С первых тактов до последней страницы партитуры, когда наступает счастливый конец (коварный Адольф изгнан, Богуш и Жюли объявлены наследниками графа, а Теринка и Йиржи празднуют помолвку), — вся опера утверждает национальную самобытность истоков чешского народнопесенного и танцевального творчества и значение канторов, как хранителей его традиций и зачинателей отечественного музыкального профессионализма в различных жанрах.
После премьеры опера успешно прошла много раз. В 1897 году, когда театр готовил новую ее постановку и Ригер сделал некоторые текстовые изменения, Дворжак, верный своей привычке все пересматривать и переделывать, серьезно переработал партитуру.

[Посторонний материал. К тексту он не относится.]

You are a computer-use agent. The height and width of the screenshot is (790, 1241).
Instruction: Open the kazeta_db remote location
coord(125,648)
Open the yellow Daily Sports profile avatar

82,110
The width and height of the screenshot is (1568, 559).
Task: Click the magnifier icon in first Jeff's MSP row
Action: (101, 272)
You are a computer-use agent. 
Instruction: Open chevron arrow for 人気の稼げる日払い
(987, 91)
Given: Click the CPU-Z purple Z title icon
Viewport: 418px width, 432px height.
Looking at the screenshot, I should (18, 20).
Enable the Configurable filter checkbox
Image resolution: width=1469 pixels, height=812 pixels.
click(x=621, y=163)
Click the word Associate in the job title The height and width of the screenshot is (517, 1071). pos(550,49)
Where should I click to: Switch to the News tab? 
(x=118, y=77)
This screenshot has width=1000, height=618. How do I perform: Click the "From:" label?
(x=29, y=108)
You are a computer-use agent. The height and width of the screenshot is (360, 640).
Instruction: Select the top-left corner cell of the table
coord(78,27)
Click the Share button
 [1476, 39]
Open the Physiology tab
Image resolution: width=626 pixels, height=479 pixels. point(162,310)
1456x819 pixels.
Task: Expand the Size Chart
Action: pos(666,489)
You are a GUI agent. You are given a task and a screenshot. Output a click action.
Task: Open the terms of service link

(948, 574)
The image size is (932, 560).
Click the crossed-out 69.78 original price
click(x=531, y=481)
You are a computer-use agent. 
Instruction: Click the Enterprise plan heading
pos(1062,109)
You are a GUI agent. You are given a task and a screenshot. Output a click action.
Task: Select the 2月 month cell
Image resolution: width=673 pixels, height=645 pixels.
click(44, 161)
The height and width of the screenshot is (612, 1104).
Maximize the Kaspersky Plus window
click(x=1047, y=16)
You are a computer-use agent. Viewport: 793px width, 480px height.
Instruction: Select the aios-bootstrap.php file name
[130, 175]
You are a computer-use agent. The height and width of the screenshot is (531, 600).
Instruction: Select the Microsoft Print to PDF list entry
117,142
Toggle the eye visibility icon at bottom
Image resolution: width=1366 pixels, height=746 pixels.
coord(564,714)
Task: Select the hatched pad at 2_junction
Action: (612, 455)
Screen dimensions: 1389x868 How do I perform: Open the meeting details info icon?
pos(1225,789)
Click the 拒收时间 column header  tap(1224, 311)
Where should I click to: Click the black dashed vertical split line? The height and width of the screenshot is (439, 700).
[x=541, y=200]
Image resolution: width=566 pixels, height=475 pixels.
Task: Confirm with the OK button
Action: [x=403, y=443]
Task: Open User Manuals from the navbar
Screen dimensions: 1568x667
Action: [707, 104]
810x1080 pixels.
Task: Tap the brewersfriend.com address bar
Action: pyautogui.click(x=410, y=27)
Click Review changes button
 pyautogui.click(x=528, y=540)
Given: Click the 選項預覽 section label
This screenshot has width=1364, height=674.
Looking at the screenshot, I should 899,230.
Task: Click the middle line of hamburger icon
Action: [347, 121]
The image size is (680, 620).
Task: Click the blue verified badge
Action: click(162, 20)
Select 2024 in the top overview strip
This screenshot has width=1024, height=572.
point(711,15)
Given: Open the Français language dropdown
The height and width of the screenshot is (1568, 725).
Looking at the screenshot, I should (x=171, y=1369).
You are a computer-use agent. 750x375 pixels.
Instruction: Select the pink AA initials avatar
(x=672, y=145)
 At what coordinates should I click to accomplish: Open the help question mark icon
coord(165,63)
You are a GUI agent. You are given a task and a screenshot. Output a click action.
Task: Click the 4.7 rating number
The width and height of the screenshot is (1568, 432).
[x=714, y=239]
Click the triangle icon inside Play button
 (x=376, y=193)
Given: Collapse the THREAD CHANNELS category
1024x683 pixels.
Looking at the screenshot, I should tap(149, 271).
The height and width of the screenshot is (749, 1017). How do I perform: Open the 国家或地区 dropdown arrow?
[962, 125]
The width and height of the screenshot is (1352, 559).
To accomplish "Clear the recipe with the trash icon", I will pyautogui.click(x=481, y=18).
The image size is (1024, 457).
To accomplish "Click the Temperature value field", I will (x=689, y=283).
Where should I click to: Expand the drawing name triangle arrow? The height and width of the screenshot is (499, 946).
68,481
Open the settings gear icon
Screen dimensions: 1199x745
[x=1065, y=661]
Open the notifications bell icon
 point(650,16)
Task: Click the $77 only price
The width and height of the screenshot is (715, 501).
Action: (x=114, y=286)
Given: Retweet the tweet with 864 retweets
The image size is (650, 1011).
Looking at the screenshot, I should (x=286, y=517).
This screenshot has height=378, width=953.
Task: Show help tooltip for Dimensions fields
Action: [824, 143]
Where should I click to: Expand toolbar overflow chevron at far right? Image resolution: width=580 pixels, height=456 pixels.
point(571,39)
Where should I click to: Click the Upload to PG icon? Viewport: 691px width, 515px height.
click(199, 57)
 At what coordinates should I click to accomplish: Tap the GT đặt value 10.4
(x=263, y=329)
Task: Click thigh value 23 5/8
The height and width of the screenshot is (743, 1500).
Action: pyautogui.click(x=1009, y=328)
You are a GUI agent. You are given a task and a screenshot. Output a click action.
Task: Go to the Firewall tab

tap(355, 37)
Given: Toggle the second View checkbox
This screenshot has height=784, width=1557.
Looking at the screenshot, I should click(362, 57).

В этой новой редакции с тех пор и ставится «Якобинец».
Новые страницы жизни и творчества
В разгар работы над «Якобинцем» в Прагу приехал Петр Ильич Чайковский. То было его первое посещение чешской столицы, которым воспользовались чехи, чтобы еще раз продемонстрировать свою любовь к русскому народу и его культуре. Прием более сердечный и теплый, чем тот, который устроили русскому композитору в Праге, трудно себе представить. Многочисленные делегации музыкальных и общественных организаций приветствовали Петра Ильича, еще на вокзале, в его честь устраивались банкеты, произносились горячие речи, ему подносили подарки.
«Я и не подозревал, до какой степени чехи преданы России», — писал Чайковский. Разумеется важную роль сыграло то, что творчество Чайковского во многом было созвучно интересам и устремлениям создателей чешской музыкальной культуры: патриотический пафос увертюры «1812 год», которой продирижировал Петр Ильич, яркие народнопесенные интонации концертов (скрипичного, исполненного учеником Бенневица, знаменитым чешским скрипачом Карлом Галиржем, и первого фортепианного, сыгранного Александром Зилоти), чисто славянская напевность мелодий, наконец, четкая национальная принадлежность, которую так стремились подчеркивать у себя чешские мастера.
Дворжак поспешил познакомиться с Чайковским в первый же день по его приезде. Он посещал его концерты в Рудольфинуме и Национальном театре, ходил с ним на репетиции, принимал его у себя дома. «Дворжак очень добр ко мне, а его квинтет мне нравится», — отметил Чайковский в своем дневнике после вечера в «Умелецкой беседе», устроенного в его честь, когда были исполнены квартет Сметаны «Из моей жизни» и фортепианный квинтет op. 81 Дворжака. Первое знакомство зрелых и достаточно прославленных представителей братских славянских культур быстро переходило в дружбу. Композиторы обменялись портретами и партитурами. Чайковский подарил Дворжаку сюиту, которой он дирижировал в Праге, а Дворжак поднес русскому собрату свою вторую, ре-минорную симфонию. Прощаясь с Дворжаком на перроне перед отходом поезда, Чайковский выразил надежду видеть его в Москве.
В конце 1888 года Чайковский вторично приехал в Прагу, чтобы продирижировать премьерой «Евгения Онегина» в Национальном театре. Постановка, осуществленная с большой любовью и старанием, очень порадовала Чайковского. Премьера прошла в такой атмосфере, что, по словам обозревателя газеты «Далибор», описать восторг публики было просто невозможно. Он бурно выражался после каждого действия, даже после каждой сцены. «Нужно признаться, что подобный триумф является небывалым в Национальном театре».